DEVELOPMENT OF CARDIAC ARCHITECTURE DERIVED FROM DEVELOPED BODY
Name: FLAVIA MEDINA DA SILVA
Publication date: 12/05/2016
Advisor:
Name |
Role |
|---|---|
| BRENO VALENTIM NOGUEIRA | Advisor * |
Examining board:
| Name |
Role |
|---|---|
| BRENO VALENTIM NOGUEIRA | Advisor * |
| FLAVIA DE PAULA (M/D) | Internal Examiner * |
Summary: Heart disease is considered leading cause of death worldwide and for many patients the only possible treatment is a transplant organ. The tissue engineering came like a way to help in shortage of donor organs, using techniques that consist of removing the organ cells maintaining the components of the extracellular matrix (ECM) and recelularizar with patients own cells, thereby reducing the concentration of immunologically active molecules. All agents used in decellularization alter the composition and cause some damage to the ultrastructure. The objective of this work was the development of a cardiacframework derived extracellular matrix (ECM) decellularized with use of two agents and exposure time reduced. As experimental model were used 14 male Wistar rats aged two months weighing on average 330g. After anesthesia (Ketamine / Xylazine 90 mg / kg / 10 mg / kg), animals had their open chest and removed heart. Their was cannulated and perfused through the ascending aorta initially with PBS, followed by perfusion with 1% SDS detergent and 1% Triton X-100. Optical microscopy techniques were used after which the samples processed were stained with hematoxylin and eosin (H&E), Picrosirius and labeled with fibronectin and laminin antibodies.
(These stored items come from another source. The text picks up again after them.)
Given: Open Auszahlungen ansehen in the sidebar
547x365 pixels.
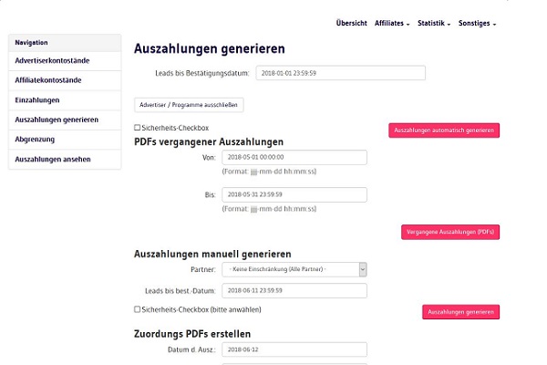Looking at the screenshot, I should click(53, 160).
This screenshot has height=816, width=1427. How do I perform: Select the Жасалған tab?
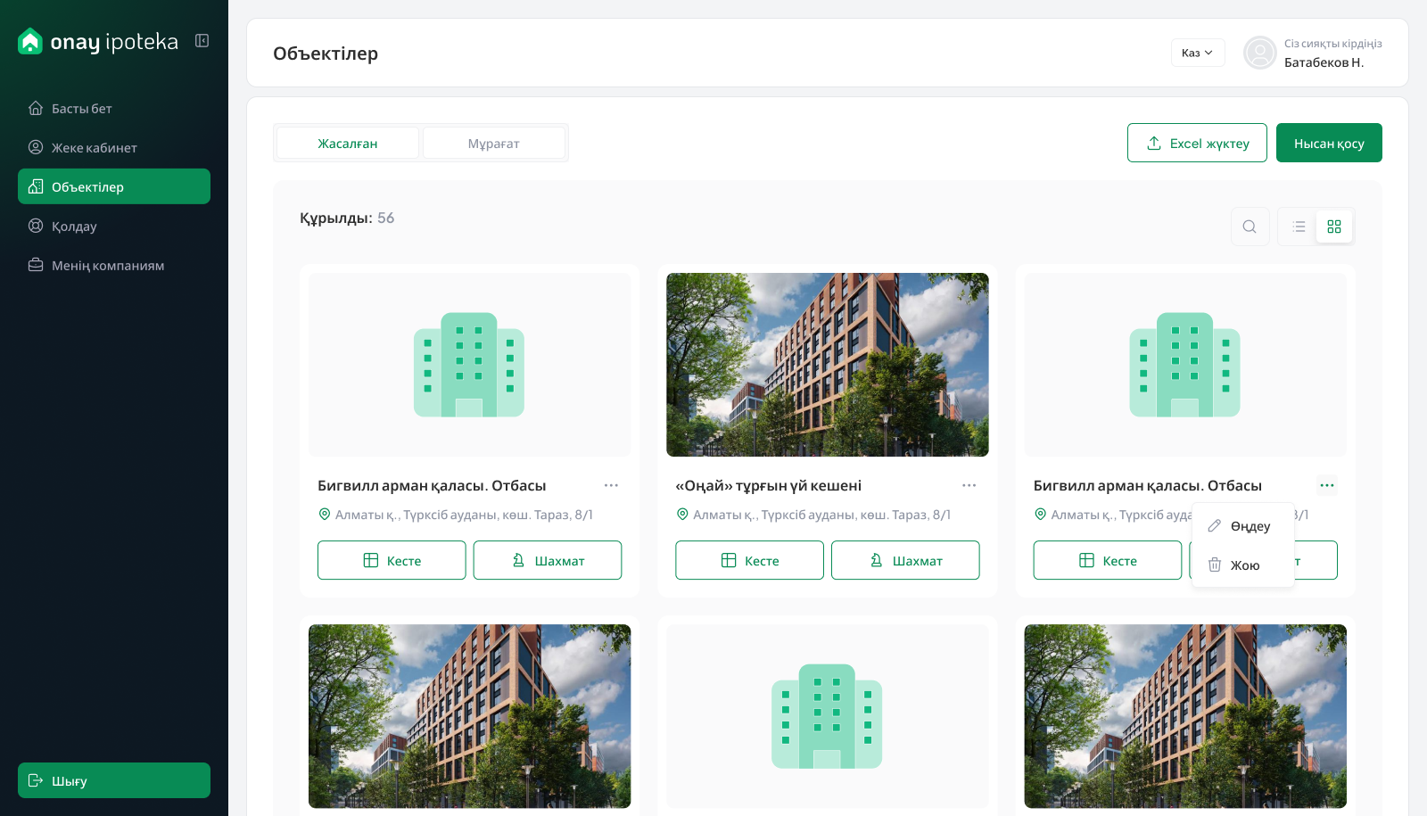point(348,143)
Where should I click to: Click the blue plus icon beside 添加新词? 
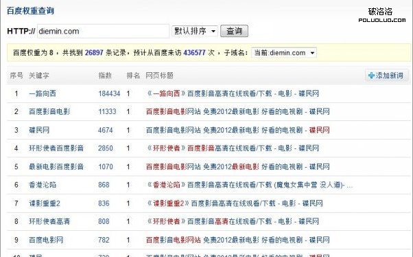click(371, 76)
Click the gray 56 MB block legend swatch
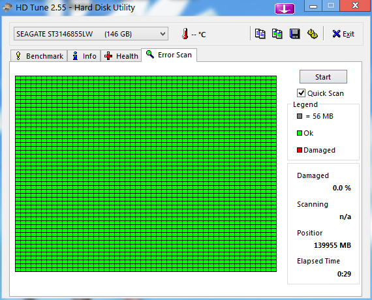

For transmission electronmicroscopy and scanning electron microscopy samples were processed after images obtained in their microscopes. Quantification of DNA was done using DNeasy kit and the samples between groups were considered significant at p<0.05 using Student's t test. It was found from the absence of cells in decellularized scaffolds, observed by optical microscopy and maintenance of the ECM scaffold structure was viewed macroscopically and microscopically WHERE it was revealed change in microstructure. The major components of the ECM remained in the decellularized scaffold and DNA concentration decreased by 87.04% comparing control groups and decellularized. With use of only two agents, and reducing the time of exposure process remained effective in the removal of cells, better preservation of ECM components, and may utilize the scaffolds for repopulation.